Resumen del libro:
Thomas Mann, dando fe de su exquisita prosa y tomando como base el inmortal mito de Fausto, da voz a Serenus Zeitblom, doctor en filosofía, para que relate la vida y tragedia de su amigo Adrian Leverkühn, un compositor de opera cuya obsesión por lograr la más bella de las creaciones musicales le lleva a rubricar un pacto con El Diablo, un pacto cuya gestación es descrita por Leverkühn cuando, consciente de que ha tocado a su fin el tiempo comprado con su alma, decide compartir con los suyos la desesperación espiritual que le ha reportado alcanzar el éxito profesional.
I
Aseguro resueltamente que no es en modo alguno por el deseo de situarme en primer lugar que hago preceder de algunas palabras sobre mí mismo esta crónica de la vida del difunto Adrián Leverkühn, esta primera y ciertamente sumaria biografía de un hombre querido, de un músico genial que el destino levantó y hundió con implacable crueldad. Me empuja a hacerlo únicamente la suposición de que el lector —mejor diré: el futuro lector, ya que por ahora no existe la más leve probabilidad de que mi original llegue a ver la luz pública, a no ser que un milagro permita hacerlo salir de nuestra Europa, fortaleza asediada, para llevar a los de afuera un soplo de los secretos de nuestra soledad—, únicamente, repito, la suposición de que el lector deseará conocer, aunque sólo fuere superficialmente, algo sobre el quién y el cómo del que esto escribe, me impulsa a apuntar, a modo de introducción, algunos datos sobre mi persona —aun temiendo, claro está, que con ello he de suscitar en el lector la duda de si ha caído en buenas manos, es decir, si en atención a lo que ha sido mi vida soy el hombre indicado para una tarea hacia la cual me atraen los impulsos del corazón mucho más que una afinidad cualquiera de temperamento.

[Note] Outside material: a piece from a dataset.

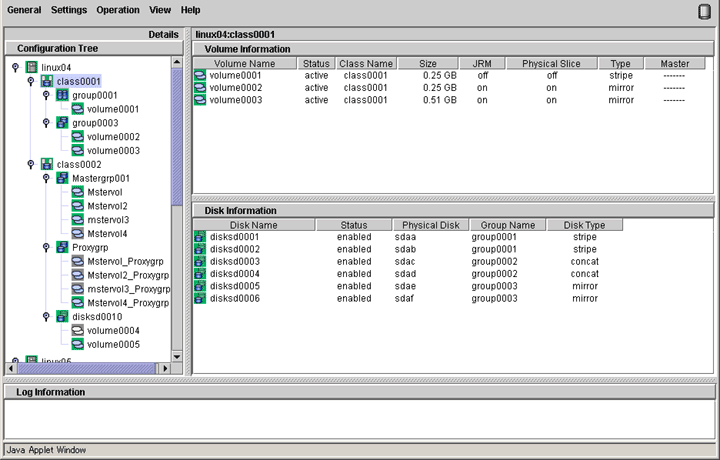This screenshot has width=720, height=460.
Task: Sort by the Volume Name column header
Action: point(244,64)
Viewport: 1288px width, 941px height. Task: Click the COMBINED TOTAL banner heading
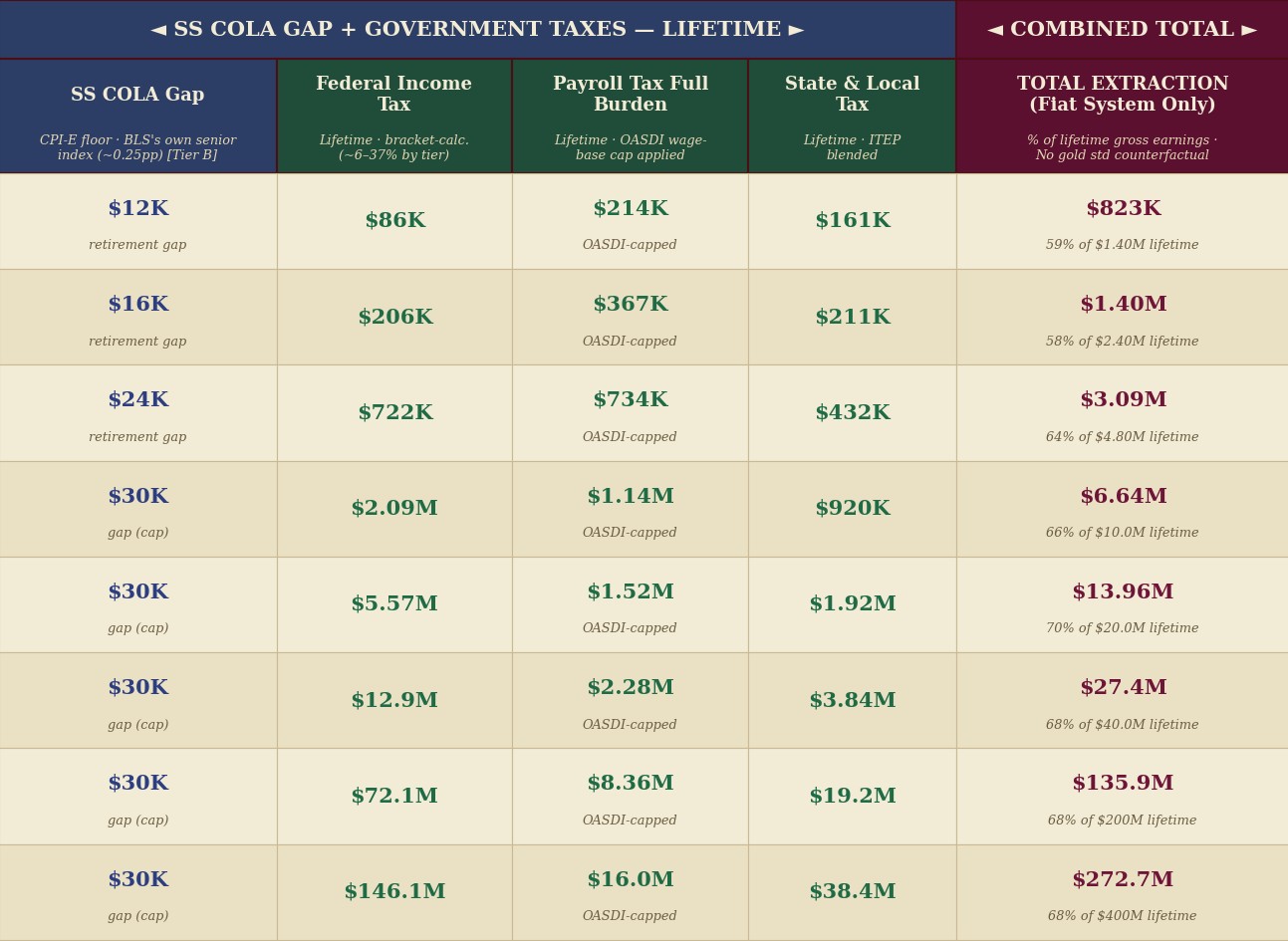pyautogui.click(x=1123, y=30)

Vuelvo a leer las líneas que preceden y no puedo dejar de observar en ellas cierta inquietud y una respiración difícil, signo evidente ambas del estado de espíritu en que me encuentro hoy, 27 de mayo de 1943, dos años después de la muerte de Leverkühn, quiero decir dos años después del día en que de las profundas tinieblas de su vida descendió a la más profunda noche, cuando, en Freising del Isar y en la modesta pieza que desde largos años me sirve de cuarto de trabajo, tomo asiento con el propósito de empezar a narrar la vida de mi desdichado amigo que ahora descansa —así sea— en la paz de Dios. Signo de un estado de espíritu, digo, en el que se mezclan del modo más oprimente el deseo impetuoso de contar lo que sé y el temor a las insuficiencias de mi trabajo. Creo poder decir que soy hombre de temperamento moderado, sano, humano, inclinado a la templanza, a la armonía, a la razón, un estudioso, un «conjurado de las legiones latinas» no desprovisto de enlace con las bellas artes (toco la viola de amor), en suma, un hijo de las Musas, según el sentido académico de la expresión, que gusta de considerarse como un descendiente de aquellos humanistas alemanes que se llamaron Reuchlin, Crotus von Dornheim, Mutianus y Eoban Hesse. Sin pretender, ni mucho menos, negar el influjo de lo demoníaco en la vida humana, lo he considerado siempre como extraño a mi ser, lo he eliminado instintivamente de mi panorama universal y nunca he sentido la más ligera inclinación a entrar temerariamente en contacto con las fuerzas infernales, ni mucho menos la de provocarlas con jactancia o de ofrecerles mi dedo meñique cuando han llegado hasta mí sus tentaciones. En aras de ese sentimiento he consentido sacrificios, tanto en el orden ideal como en el del aparente bienestar, y es así como sin vacilación, renuncié un día a mi querida profesión docente sin esperar a que fuera patente la demostración de su incompatibilidad con el espíritu y las exigencias de nuestra evolución histórica. Desde este punto de vista estoy contento de mí, Pero esta resolución, o si se quiere limitación, de mi persona moral, no hace más que reforzar las dudas que abrigo sobre mi idoneidad para la tarea que trato de emprender.